### PROVIDED DATA
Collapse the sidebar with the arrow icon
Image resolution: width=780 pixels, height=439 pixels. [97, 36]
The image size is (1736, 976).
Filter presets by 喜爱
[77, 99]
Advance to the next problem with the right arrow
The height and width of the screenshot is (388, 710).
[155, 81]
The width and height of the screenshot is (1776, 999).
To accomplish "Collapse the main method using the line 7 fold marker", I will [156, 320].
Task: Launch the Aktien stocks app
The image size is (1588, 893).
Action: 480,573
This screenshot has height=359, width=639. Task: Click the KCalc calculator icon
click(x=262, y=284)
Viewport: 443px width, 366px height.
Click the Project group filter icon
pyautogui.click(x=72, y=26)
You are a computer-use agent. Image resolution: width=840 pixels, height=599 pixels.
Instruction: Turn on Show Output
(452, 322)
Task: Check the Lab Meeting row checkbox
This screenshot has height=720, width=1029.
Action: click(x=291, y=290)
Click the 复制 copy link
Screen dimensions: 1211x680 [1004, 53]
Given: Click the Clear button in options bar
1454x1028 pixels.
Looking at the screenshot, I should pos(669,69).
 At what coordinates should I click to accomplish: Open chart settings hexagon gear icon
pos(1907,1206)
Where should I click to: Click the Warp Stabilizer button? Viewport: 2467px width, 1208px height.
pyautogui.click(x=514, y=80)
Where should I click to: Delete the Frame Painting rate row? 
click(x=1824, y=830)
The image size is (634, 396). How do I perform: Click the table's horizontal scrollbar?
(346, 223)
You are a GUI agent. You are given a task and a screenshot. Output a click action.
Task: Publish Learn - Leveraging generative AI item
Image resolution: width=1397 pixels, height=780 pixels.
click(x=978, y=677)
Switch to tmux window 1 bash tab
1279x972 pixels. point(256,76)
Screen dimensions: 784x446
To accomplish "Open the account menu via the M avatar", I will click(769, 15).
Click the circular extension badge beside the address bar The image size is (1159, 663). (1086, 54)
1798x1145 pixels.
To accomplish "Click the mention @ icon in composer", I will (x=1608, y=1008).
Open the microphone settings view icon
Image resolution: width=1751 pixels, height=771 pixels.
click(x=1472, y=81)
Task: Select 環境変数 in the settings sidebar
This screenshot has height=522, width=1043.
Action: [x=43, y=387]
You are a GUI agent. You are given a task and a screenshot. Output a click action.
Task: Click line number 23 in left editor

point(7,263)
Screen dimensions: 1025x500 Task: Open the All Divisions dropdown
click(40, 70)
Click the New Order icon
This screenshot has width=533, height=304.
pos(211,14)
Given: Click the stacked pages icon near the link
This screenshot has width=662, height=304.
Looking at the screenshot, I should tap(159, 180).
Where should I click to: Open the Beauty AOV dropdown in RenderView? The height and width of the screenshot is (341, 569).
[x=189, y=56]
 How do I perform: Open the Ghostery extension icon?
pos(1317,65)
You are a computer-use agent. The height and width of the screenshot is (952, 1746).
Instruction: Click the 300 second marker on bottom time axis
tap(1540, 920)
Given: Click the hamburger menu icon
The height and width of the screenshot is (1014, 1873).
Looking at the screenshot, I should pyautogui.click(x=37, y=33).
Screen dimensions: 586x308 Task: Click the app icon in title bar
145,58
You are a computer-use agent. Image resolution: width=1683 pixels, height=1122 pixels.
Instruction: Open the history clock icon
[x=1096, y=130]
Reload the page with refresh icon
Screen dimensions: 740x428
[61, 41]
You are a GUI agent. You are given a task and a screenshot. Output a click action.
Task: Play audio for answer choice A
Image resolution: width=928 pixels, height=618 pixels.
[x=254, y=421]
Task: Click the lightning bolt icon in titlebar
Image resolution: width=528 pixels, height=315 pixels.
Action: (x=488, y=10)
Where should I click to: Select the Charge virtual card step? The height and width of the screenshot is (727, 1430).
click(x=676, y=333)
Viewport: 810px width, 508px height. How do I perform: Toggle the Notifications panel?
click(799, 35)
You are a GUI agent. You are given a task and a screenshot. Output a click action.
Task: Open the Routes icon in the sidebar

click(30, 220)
######
■ BRIEF:
What lines in the listing contain "menu"? Copy them all.

■ ANSWER SECTION:
To accomplish "Open the account menu via the M avatar", I will click(769, 15).
Given: Click the hamburger menu icon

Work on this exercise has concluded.